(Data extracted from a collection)
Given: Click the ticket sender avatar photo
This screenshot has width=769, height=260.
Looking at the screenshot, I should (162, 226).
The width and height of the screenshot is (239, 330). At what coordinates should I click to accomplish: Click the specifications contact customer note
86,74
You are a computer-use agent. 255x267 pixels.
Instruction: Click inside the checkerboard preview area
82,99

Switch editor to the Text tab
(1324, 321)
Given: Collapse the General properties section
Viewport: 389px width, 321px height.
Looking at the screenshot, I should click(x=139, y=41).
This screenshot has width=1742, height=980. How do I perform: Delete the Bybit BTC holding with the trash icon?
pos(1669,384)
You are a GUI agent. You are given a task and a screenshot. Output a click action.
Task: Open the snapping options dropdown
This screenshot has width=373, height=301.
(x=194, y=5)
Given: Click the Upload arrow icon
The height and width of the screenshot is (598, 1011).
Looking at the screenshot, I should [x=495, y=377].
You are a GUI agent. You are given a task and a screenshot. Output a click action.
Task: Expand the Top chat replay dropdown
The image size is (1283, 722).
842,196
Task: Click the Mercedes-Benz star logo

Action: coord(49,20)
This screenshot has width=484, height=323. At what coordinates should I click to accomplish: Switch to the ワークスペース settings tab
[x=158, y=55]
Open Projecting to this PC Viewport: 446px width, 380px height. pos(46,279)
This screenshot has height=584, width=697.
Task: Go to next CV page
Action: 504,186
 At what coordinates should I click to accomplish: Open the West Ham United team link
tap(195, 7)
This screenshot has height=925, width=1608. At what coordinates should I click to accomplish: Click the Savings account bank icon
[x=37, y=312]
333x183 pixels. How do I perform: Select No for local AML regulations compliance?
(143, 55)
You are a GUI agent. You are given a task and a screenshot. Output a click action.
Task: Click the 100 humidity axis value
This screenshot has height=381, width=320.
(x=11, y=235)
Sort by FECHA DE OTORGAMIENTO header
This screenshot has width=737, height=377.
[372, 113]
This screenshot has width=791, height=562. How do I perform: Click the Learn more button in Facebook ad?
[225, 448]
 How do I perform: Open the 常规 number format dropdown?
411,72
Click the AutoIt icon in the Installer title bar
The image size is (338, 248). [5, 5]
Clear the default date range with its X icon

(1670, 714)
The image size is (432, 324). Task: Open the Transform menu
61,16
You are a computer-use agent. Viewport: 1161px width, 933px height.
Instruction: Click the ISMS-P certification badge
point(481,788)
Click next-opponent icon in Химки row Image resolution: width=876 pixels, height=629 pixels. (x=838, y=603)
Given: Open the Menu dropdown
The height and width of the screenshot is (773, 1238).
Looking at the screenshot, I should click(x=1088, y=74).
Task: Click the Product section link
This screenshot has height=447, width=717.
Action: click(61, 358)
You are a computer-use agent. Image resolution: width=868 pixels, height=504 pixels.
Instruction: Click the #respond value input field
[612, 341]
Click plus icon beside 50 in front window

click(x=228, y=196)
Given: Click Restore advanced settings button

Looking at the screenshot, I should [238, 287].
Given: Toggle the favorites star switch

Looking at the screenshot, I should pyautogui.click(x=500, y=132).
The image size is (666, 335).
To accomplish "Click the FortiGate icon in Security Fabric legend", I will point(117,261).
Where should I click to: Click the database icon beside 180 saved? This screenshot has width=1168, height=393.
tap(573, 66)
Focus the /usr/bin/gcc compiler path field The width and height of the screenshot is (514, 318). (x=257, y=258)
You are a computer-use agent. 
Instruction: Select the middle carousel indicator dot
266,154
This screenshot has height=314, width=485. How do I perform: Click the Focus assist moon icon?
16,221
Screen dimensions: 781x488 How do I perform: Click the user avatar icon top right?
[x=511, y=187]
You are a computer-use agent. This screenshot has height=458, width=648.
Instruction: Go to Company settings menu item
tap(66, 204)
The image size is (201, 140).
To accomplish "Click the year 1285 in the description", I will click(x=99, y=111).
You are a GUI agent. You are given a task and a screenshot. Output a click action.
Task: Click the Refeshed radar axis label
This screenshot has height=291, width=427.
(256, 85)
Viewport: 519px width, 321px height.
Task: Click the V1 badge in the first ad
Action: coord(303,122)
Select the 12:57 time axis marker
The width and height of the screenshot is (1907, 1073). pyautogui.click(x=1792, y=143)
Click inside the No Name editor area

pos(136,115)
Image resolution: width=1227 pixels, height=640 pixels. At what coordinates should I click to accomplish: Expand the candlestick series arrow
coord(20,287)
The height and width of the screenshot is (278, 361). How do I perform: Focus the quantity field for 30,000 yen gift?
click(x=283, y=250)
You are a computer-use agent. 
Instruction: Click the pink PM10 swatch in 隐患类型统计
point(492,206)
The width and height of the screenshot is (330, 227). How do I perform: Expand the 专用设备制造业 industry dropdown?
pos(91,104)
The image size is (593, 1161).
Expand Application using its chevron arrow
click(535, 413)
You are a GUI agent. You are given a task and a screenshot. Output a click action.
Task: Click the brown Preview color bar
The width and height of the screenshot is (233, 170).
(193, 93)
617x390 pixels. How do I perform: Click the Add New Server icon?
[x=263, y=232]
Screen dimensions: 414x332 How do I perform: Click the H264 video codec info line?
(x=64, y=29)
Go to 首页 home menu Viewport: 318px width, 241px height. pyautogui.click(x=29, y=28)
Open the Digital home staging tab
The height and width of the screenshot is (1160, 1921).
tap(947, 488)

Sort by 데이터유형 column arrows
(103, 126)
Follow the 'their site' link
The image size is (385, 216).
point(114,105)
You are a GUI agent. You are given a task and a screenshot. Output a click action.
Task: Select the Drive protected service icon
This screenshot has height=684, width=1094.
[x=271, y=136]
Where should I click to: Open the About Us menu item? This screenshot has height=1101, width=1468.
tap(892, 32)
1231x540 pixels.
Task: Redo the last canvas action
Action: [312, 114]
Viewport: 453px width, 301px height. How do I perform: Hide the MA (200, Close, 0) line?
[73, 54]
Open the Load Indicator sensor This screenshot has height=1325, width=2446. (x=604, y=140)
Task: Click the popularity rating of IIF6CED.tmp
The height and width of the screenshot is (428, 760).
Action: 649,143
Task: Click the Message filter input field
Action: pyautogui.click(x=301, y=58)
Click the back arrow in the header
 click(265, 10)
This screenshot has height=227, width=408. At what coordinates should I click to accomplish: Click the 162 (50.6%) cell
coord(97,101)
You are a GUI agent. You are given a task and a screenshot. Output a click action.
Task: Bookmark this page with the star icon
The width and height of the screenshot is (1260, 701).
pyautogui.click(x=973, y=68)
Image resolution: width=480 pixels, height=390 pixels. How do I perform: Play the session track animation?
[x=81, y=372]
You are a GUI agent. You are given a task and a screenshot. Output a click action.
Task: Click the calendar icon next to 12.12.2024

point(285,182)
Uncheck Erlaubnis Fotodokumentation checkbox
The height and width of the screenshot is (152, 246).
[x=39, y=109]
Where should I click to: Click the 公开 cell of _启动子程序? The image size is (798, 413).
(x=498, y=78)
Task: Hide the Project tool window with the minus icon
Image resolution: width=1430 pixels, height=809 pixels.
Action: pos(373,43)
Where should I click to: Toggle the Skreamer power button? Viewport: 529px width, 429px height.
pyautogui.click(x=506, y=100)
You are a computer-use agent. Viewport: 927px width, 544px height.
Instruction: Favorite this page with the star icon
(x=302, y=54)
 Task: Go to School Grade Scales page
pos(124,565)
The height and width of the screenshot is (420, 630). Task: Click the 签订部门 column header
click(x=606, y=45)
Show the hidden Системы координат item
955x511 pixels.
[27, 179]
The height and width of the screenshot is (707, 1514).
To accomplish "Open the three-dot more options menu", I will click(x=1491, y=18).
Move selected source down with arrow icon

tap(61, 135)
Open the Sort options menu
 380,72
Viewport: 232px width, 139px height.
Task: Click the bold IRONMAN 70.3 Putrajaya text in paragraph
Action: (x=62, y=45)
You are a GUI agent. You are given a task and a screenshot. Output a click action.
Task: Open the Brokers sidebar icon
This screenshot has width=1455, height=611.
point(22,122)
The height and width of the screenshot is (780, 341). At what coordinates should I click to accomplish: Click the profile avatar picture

Work to complete:
Copy the items above word for word, starting with the line that contains "Click next-opponent icon" and going on through the line that contains "Looking at the screenshot, I should click(x=1088, y=74).".

Output for this task:
Click next-opponent icon in Химки row Image resolution: width=876 pixels, height=629 pixels. (x=838, y=603)
Given: Open the Menu dropdown
The height and width of the screenshot is (773, 1238).
Looking at the screenshot, I should click(x=1088, y=74).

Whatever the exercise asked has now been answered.